> Exercise prompt: Restate exactly, and only, the lines spanning from the one with "Go to 业绩结算 menu" to the end of the records below.

> Stored items:
——

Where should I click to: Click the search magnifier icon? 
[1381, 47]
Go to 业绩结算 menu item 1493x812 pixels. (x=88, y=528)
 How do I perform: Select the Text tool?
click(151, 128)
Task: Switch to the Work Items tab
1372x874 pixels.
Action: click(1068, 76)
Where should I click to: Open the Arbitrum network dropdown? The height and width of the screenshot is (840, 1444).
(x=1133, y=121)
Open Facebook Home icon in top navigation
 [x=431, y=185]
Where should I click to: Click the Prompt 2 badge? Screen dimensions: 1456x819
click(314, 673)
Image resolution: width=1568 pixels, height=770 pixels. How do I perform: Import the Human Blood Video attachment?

——

> Completed task:
Go to 业绩结算 menu item 1493x812 pixels. (x=88, y=528)
 How do I perform: Select the Text tool?
click(151, 128)
Task: Switch to the Work Items tab
1372x874 pixels.
Action: click(1068, 76)
Where should I click to: Open the Arbitrum network dropdown? The height and width of the screenshot is (840, 1444).
(x=1133, y=121)
Open Facebook Home icon in top navigation
 [x=431, y=185]
Where should I click to: Click the Prompt 2 badge? Screen dimensions: 1456x819
click(314, 673)
Image resolution: width=1568 pixels, height=770 pixels. How do I perform: Import the Human Blood Video attachment?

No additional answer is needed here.